The problem background
One morning, the operation classmate suddenly in the group feedback a lot of users to report the login problem. At first, it was thought that the Intranet interface service was abnormal, but the interface reported that no abnormal log was generated. That is to say, the abnormal request has not been dialed. So we log in to the server and filter the node.js service logs:
Based on logs, you can intuitively see the problem: DNS resolution fails
To compose
As a Node.js service with daily traffic of over 10 million, each request needs to resolve N Intranet interface domain names.
In normal times, if the DNS service is faulty or network jitter occurs, online services may become unavailable when both the Node.js service and Intranet interface service are normal
In this case, we need a layer of caching for DNS resolution on the Node.js server
First of all we need to be clear:!! Node.js itself does not cache DNS query results!!
Default DNS query scheme
Let’s first look at the default DNS lookup scheme:
The built-in HTTP module of Node.js uses dns.lookup() to lookup HTTP. Request ()

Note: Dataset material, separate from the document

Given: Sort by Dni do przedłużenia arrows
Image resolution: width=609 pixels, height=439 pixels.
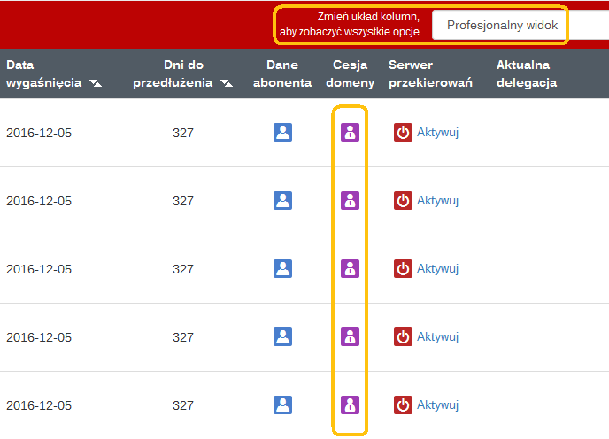Looking at the screenshot, I should [x=227, y=83].
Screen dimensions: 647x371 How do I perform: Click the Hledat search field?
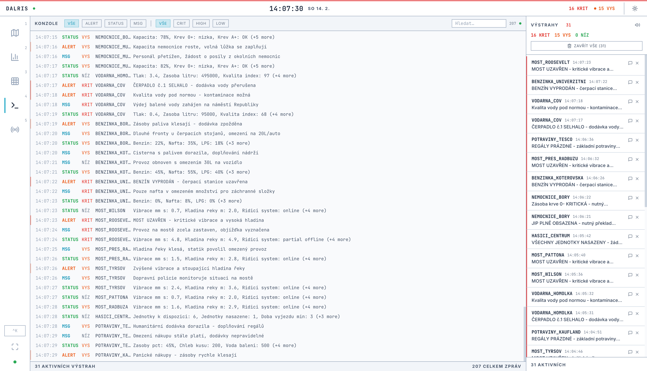pyautogui.click(x=479, y=23)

- Request () -> net.createconnection () -> dns.lookup()
function lookupAndConnect(self, options) {
// ...
const lookup = options.lookup || dns.lookup;
defaultTriggerAsyncIdScope(self[async_id_symbol], function() {
lookup(host, dnsopts, function emitLookup(err, ip, addressType) {
self.emit('lookup', err, ip, addressType, host);
// ...
});
});
}
Copy the code
The options.lookup argument can be set by passing in either dns.resolve or a custom method that meets the requirements
The getaddrinfo function
The dns.lookup() method is called to the end, calling the underlying getAddrInfo () function.
In C/C++ code, the getAddrinfo function is called synchronously, so you need libuv to implement node.js asynchronous I/O through the thread pool
Note: Looking back, we can see that the default thread pool size is 4
This can be set using the UV_THREADPOOL_SIZE environment variable. Node.js V14 has a maximum of 1024
Problems that might arise
When a request takes a long time in the DNS query phase, the service processing speed is not matched by the number of requests because the default thread pool is too small. The longer the service runs, the more the backlog of requests and connections will increase
About the Default cache
-
!!!!!!!!! Node.js itself does not cache DNS query results!! , node.js requests the DNS Server for each domain name request
-
Using the DNS cache Note the expiration time of the cache
Implement DNS cache dependencies
lookup-dns-cache
Lookup -dns-cache is a very mature DNS cache library, but it is quite old
His idea was simple:
- The underlying query uses dns.resolve() instead of dns.lookup
- Through a
Map
The cache has been resolvedhostname
information - Avoid parallel DNS requests. Only one query request for the same hostname is executed at a time, using Map
dns.resolve
与 dns.lookup
The difference between
You can see it in the official documents
dns.resolve
Do not usegetaddrinfo()
dns.resolve
It is implemented asynchronouslydns.resolve
Do not parse the local hosts file
Details can be found at nodejs.org/dist/latest…
The sample code
const { resolve, lookup } = require('dns'); Lookup ('preview4.xx.xx.com', (err, address, family) => {console.log(' address: %j address family: IPv%s', address, family); // Address: "xxx.xxx.xx.xx" address family: IPv4}); resolve('preview4.xx.xx.com', (err, records) => { console.log(records); // undefined });Copy the code
Preview4.xx.xx.com is the domain name configured for the local host.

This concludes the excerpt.